Posted by Bramshill Investments Team on September 05, 2018
Q and A with Bramshill

On our last Bramshill Investments quarterly conference call, a couple of our investors asked the following questions: 

Q1: Are there any liquidity concerns across fixed income today given that dealer inventories are so much lower than they used to be?

A: Art DeGaetano – The past three years, issuance in the US corporate bond market has doubled in size. The liquidity around the street has been taken down by about 50%.  So just on those two factors alone, there is not a great technical set-up. The market has also seen firms like MarketAxess and TruMid, which are electronic trading platforms, significantly take market share in the corporate bond market in everything from distressed to high yield up to investment grade corporates, even though distressed hasn’t been that active given the recent set-up. Liquidity is for sure a big part of our investment analysis and we think that the next downturn will probably be similar to the taper tantrum. I think we are personally better positioned for it because we have many fixed to floats and structures that will have a tough time going down too far even in a credit widening environment (unless you got to an 2008 credit environment). So, yes liquidity potentially a bigger issue than it’s been in the last ten years simply because the street capital commitment is so much lower and if there were to be price gaps, which we haven’t seen in a long time, I think they would happen quicker and would be deeper than the moves than we’ve seen recently.

Q2: Are there any liquidity concerns across fixed income today given that dealer inventories are so much lower than they used to be?
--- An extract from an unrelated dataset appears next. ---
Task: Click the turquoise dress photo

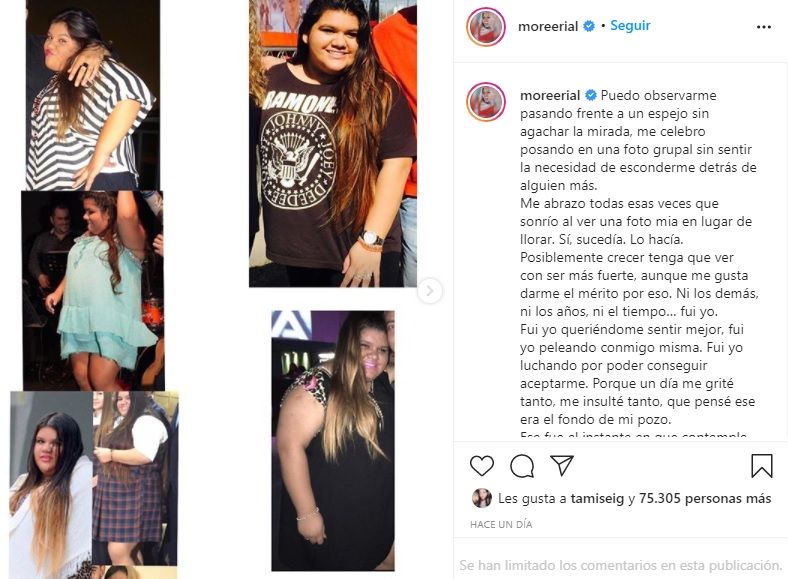Action: point(92,291)
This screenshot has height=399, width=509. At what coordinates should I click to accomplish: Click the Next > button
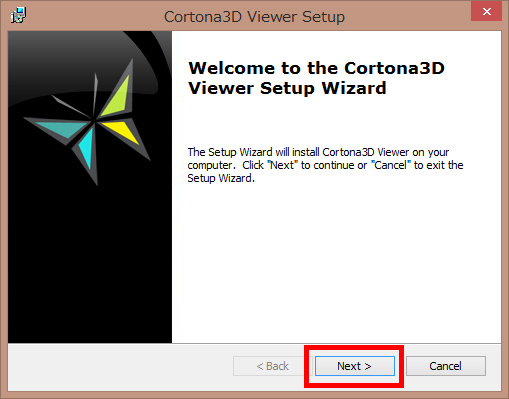[x=355, y=366]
A: Derek Pines - This is a year where most of fixed income strategies have returned negatively, as we mentioned.  It’s mainly been due to rates, with the exception of investment grade corporates, which widened a little bit on spread but most of that widening was more of a technical. Investment grade corporates were the biggest under-performer this year in US fixed income due to massive issuance, especially in M&A.   However, for the most part, credit markets have been holding up pretty well. Issuance continues to set record numbers almost every year and people just absorb it.  They buy it all whether its ETFs eventually buying it, or funds.  But people are absorbing it.  The biggest pitfall coming is that illiquidity and when everyone starts to exit at the same time.  When everyone starts going the other way, the exit door has just gotten so much smaller because the liquidity is gone. That’s our biggest fear and that’s why we want to be positioned defensively the way that we are today. You can certainly see that happen at times as we mentioned earlier in BBBs and long duration instruments. I think something else we mentioned on our Webinar is high yield.  We see a very levered buyer base.  As rates rise they are also risking their borrowing costs.  They used to buy 6% high yield bonds and lever them at basically zero borrowing costs.  Now they are trying to lever those bonds with 2 ½ - 3% borrowing rates.  That risk reward just isn’t the same anymore. So when that exit occurs it’s just a matter of being on the other side of that.  It’s will be a massive move of people trying to get out of a very small exit door. Opportunity wise that’s why we’re positioned the way that we are. Being defensive and awaiting some of these dislocations.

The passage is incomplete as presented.